房龙是一个对时髦的音乐人物极尽鄙夷、对真正的音乐家极力推崇的人,他最为欣赏的人是巴赫。他写作音乐家的主要目的,最后都试图靠近巴赫———这个像宇宙本体一样伟大的“神”。西方古典音乐从来都是与神连在一起的,这是没法超越或忽略的。这是西方古典音乐的灵魂。
在房龙看来,哪些东西是与音乐的神性相违逆的呢?比如,肖邦那样“极端的有毒的民族主义”、“过分强烈的情感”,或是“女人”———肖邦的情人乔治·桑、李斯特身边的伯爵夫人,或是“卢梭的胡说八道”,这些东西都是房龙极力批驳并嘲弄的。

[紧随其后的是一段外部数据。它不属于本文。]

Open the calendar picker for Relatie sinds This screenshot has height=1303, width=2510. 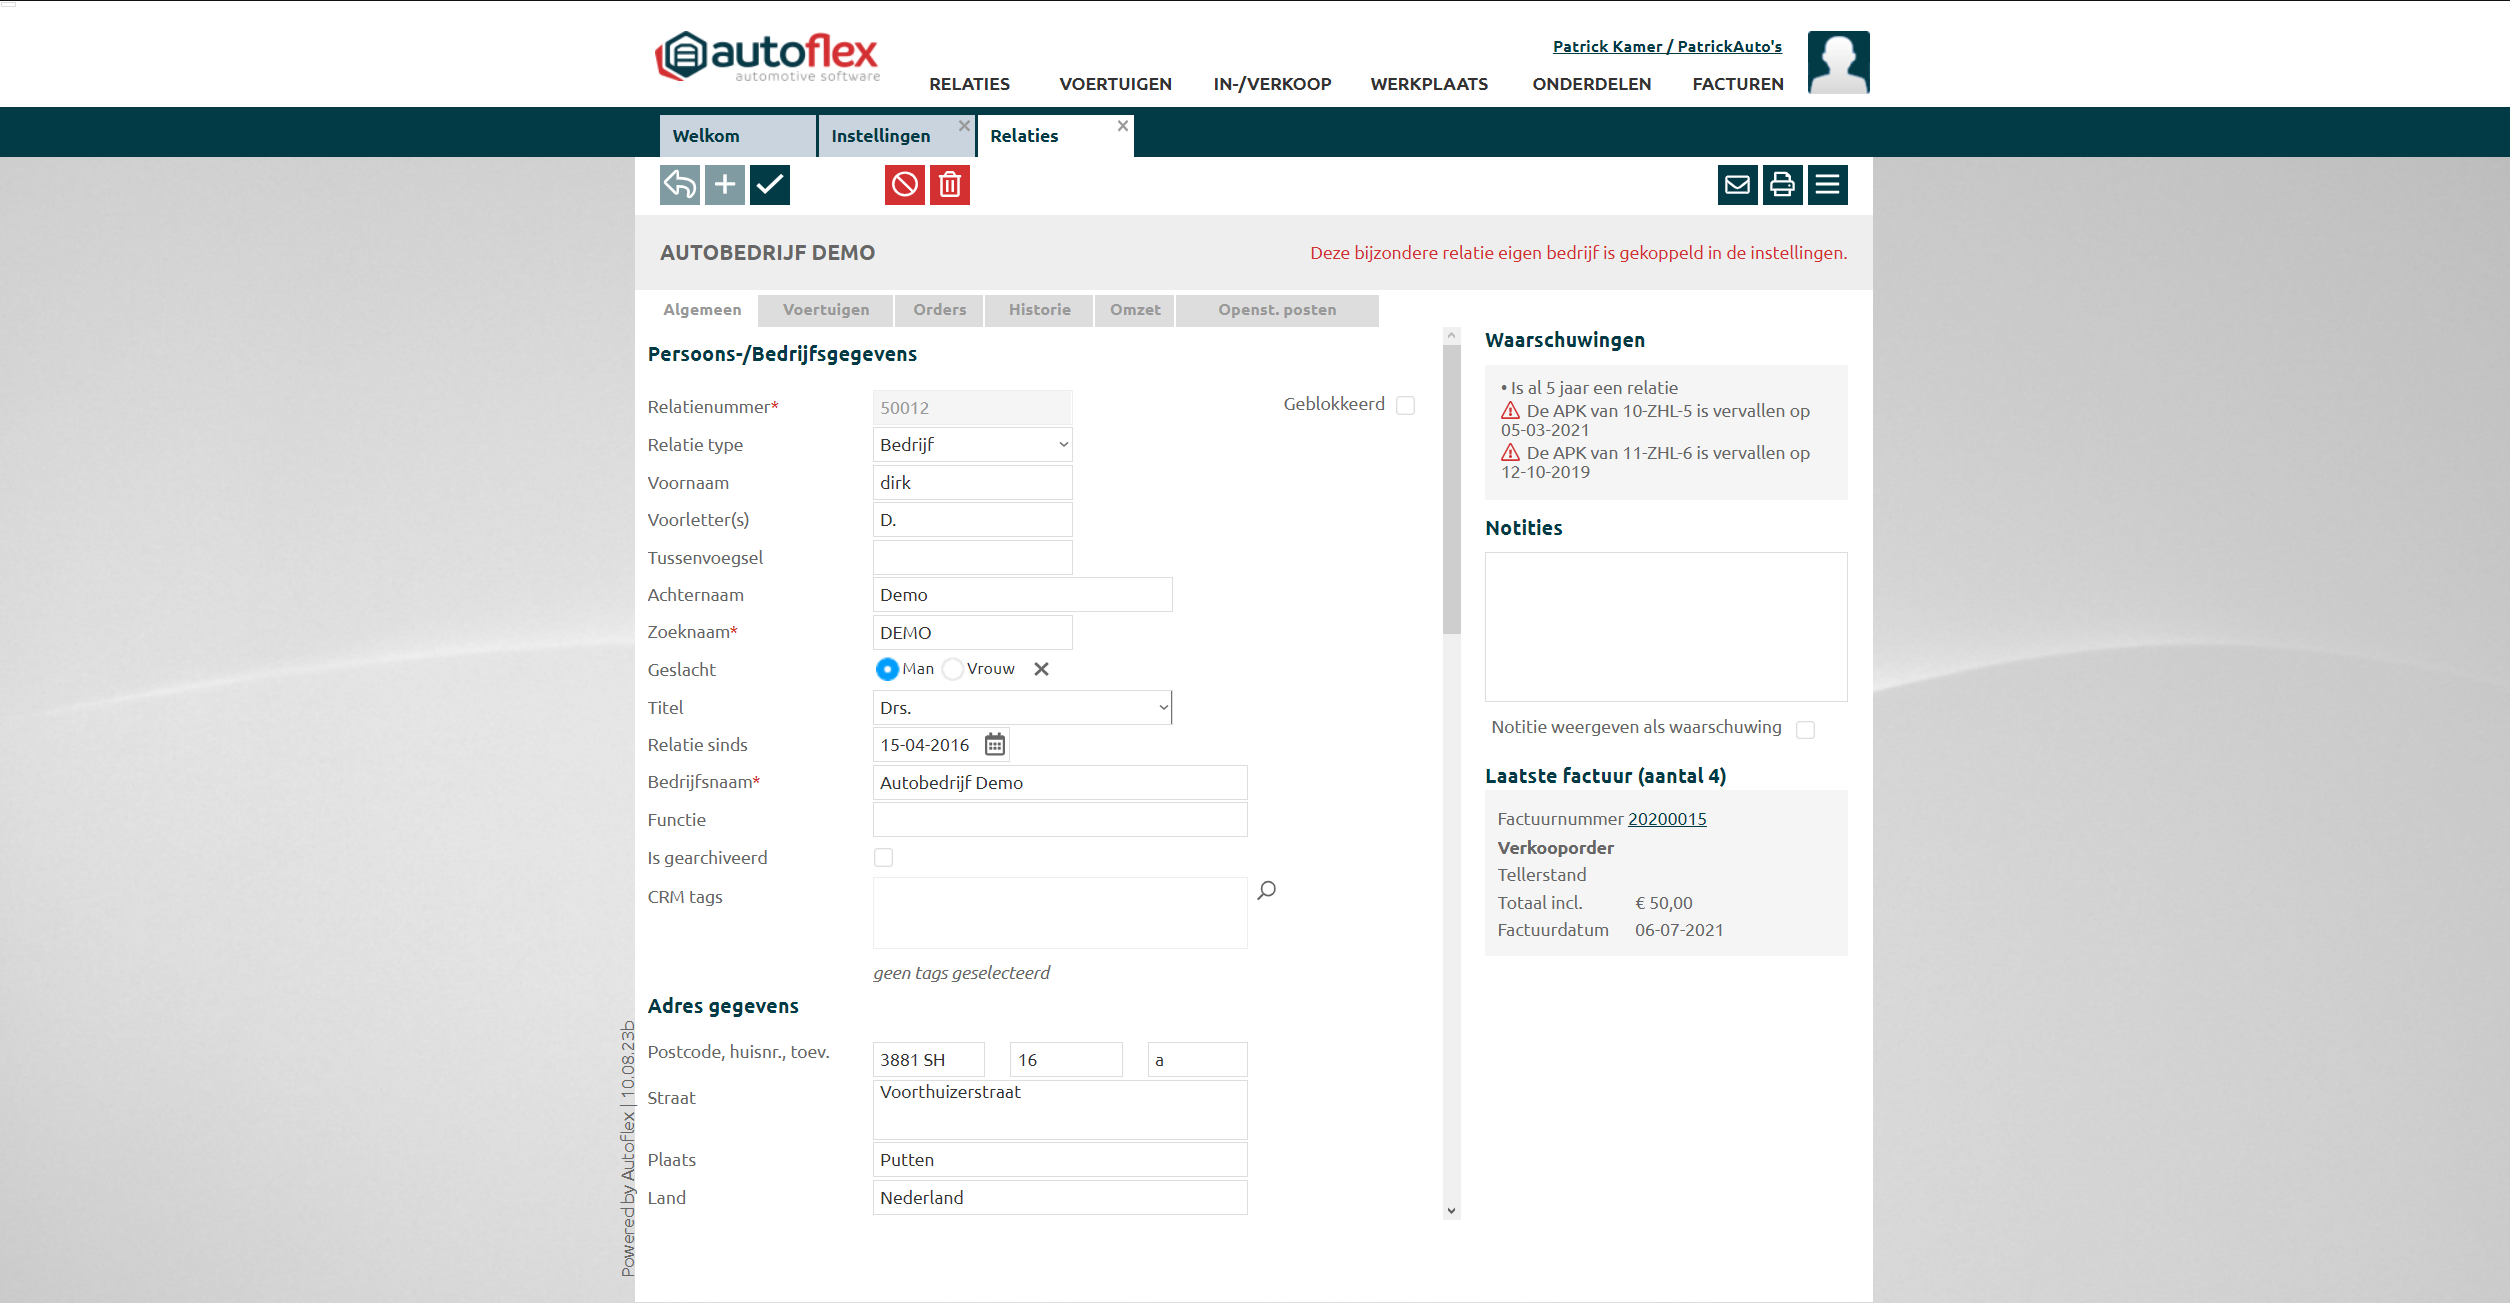coord(994,745)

但房龙绝不是一个刻薄的人,比如,他对贫穷给莫扎特造成的伤害、对瓦格纳的人格、对帕格尼尼的贪婪本性并没有口诛笔伐,因为这些东西不仅没有伤害到神性,反而在一定程度上成就了他们各自独特的音乐。另一个更为典型的例子是,他对不合时宜的怪僻的贝多芬性格的完全深入的分析,一下子让我们体会到了他那本身兼具神性的悲悯情怀。
房龙来自“新大陆”,移民情结深深地浸入他的骨血,也正因为此,他不止一次地抨击“巴黎和会”给各民族、国家带来的深深的创痛,他甚至对因为“胡说八道把法国引入大革命的巨大动乱”的卢梭也不能原谅。无疑这些“动乱”造成了他心目中对音乐的巨大破坏,因此,他就使劲地想从各民族对音乐的贡献中找到他的慰藉。“民族性”便成为他的音乐思想中位居“神性”之后的又一重要的音乐灵魂。
由此,我们又回到傅雷音乐思想中的民族性,它的确是当今世界音乐潮流中的新鲜血液。也许,盲目地以西方音乐标准来建构我们民族音乐基石需要到一定时候,我们才会真正找回民族音乐的神性与灵魂。这几乎是不可超越的一条道路。